If you own an old or classic car, you might need classic auto insurance to protect it. Classic auto insurance is a special type of policy that helps protect classic cars or classic cars. Definitions of a classic car may vary, but the Insurance Information Institute (III) says that a car is considered a classic when it is at least 25 to 30 years old.
Conventional auto insurance can also help protect other high-quality vehicles such as muscle cars, hot rods, vintage military vehicles, and exotic or luxury vehicles, III says.
IS NORMAL CAR INSURANCE A CLASSIC CAR?
Standard auto insurance may provide some coverage for a classic car, but may not cover the full value of the vehicle. This is because standard guidelines take age, mileage and depreciation into account when determining a car's value.
For example, if a classic car has been adapted or restored, it may be worth more than its depreciation.
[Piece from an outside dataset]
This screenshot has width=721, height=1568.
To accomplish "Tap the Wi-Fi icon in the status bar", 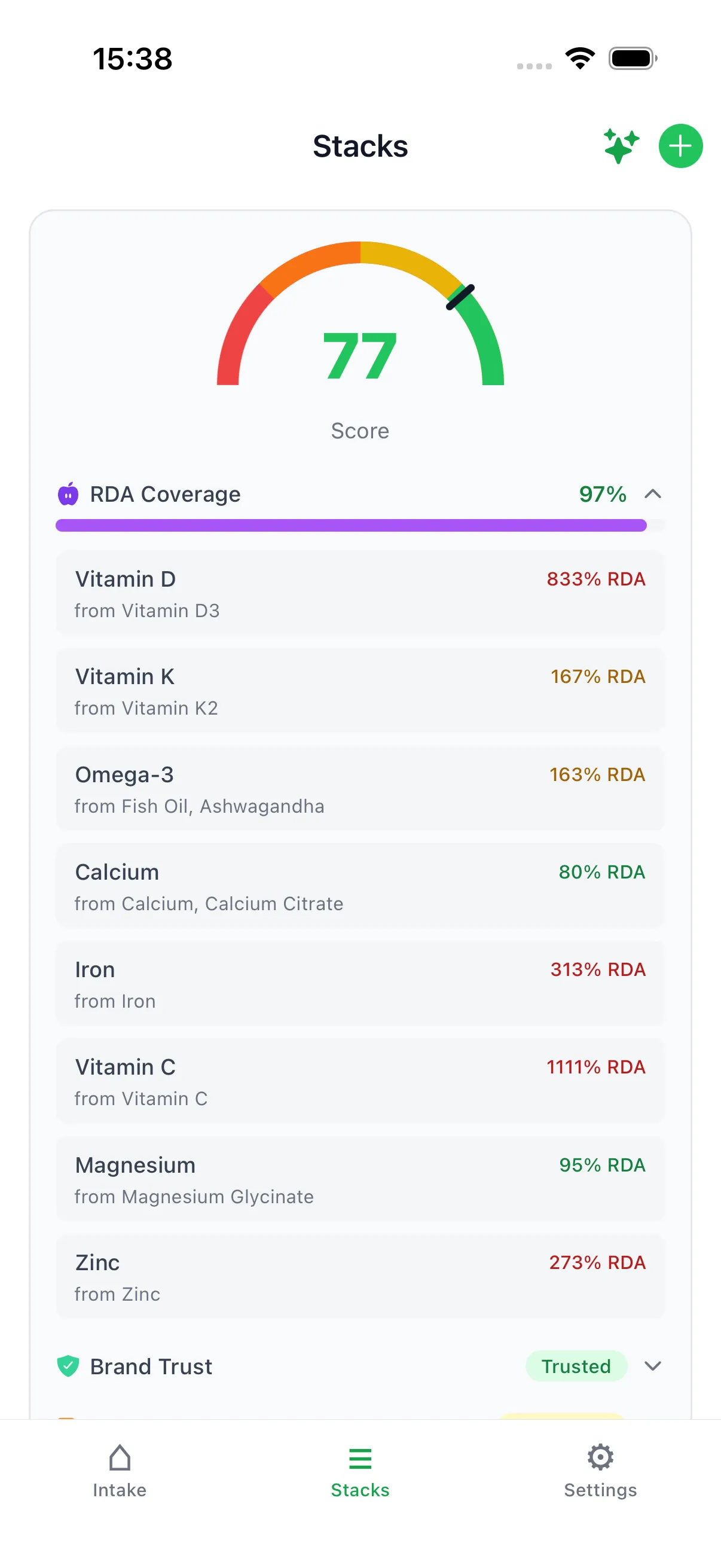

Therefore, regular auto insurance may not be enough to cover the cost of repairing after an accident.
WHAT DOES CLASSIC CAR INSURANCE COVER?
Conventional auto insurance typically includes coverage similar to standard auto insurance, such as B. Collision, property damage, and bodily injury liability.
Unlike conventional cars, which are insured on the basis of their actual cash value (including depreciation), conventional auto insurance covers the vehicle for an amount agreed between the owner and the insurer. And as the value of your classic car increases over time, you can adjust your coverage limit to reflect its value.
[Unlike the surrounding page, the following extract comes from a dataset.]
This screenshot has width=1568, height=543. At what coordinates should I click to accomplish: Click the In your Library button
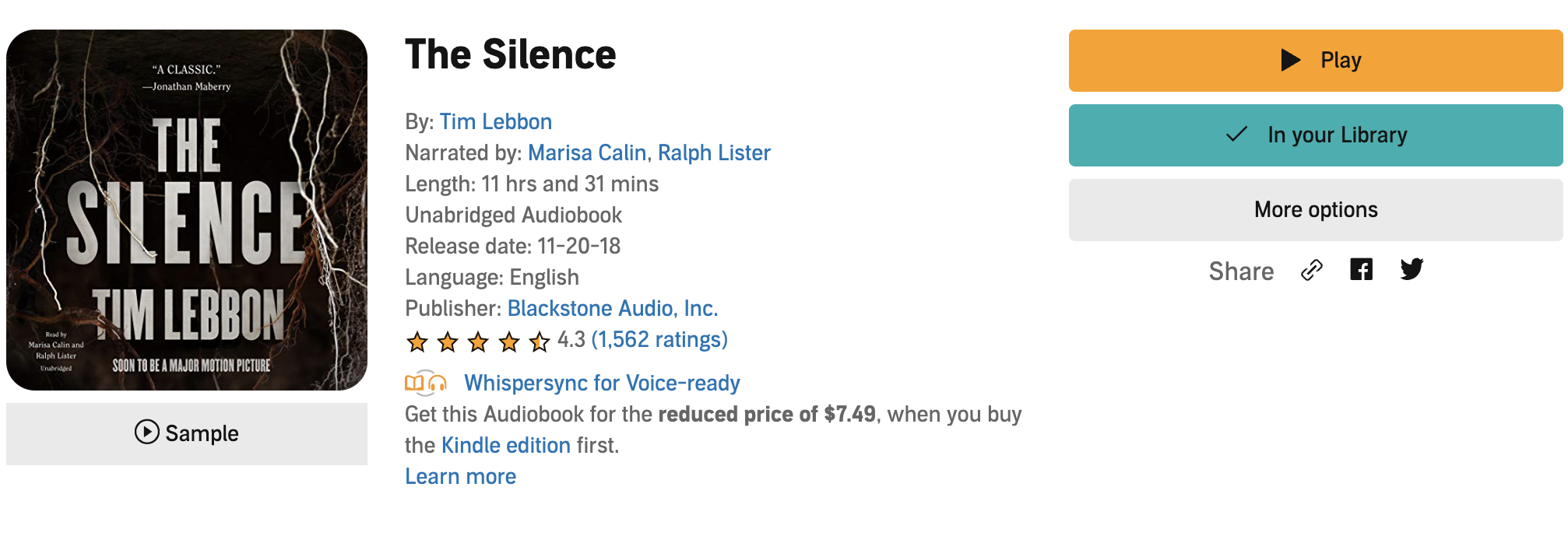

Classic auto insurance also helps pay for repairs or restorations if your classic car is damaged. These costs are generally much higher than the cost of repairing a regular car. It can also help pay for the replacement of classic parts like wheels and engine components that are hard to find and expensive to buy out of pocket.
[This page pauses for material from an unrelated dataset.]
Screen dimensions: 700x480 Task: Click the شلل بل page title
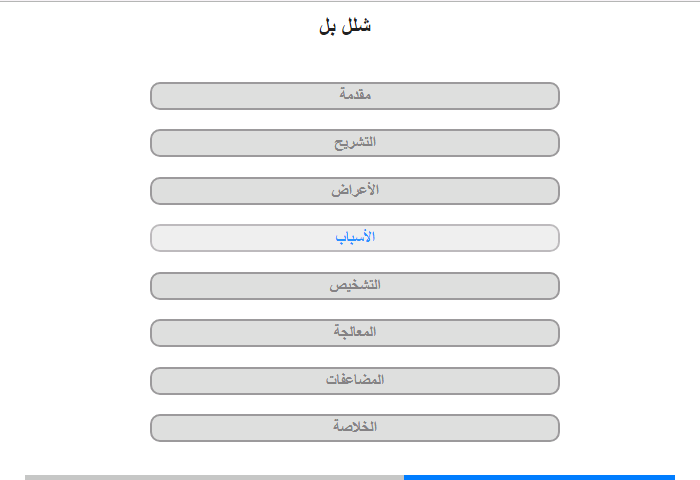(x=345, y=26)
HOW DO YOU QUALIFY FOR A CLASSIC CAR COVER?
When qualifying for conventional auto insurance, more than the age and value of a vehicle is taken into account. The III indicates that you will probably have to meet other requirements. For example, a vehicle covered by conventional auto insurance generally cannot be used for daily driving. Conventional auto insurance may have mileage restrictions, and some insurers require proof that the car is properly stored and that you have another vehicle for routine driving.
With some insurers, you can drive the vehicle to auto shows and auto club events. Otherwise, you may need to purchase specific coverage for these types of trips, says III. In addition, the insured vehicle should generally be stored securely in a private garage or other locked facility when not in use.
Insurers may also require you to have your own driver's license to purchase or renew conventional auto insurance.
A local representative can answer your questions and review coverage options so you can choose the insurance that best meets your needs.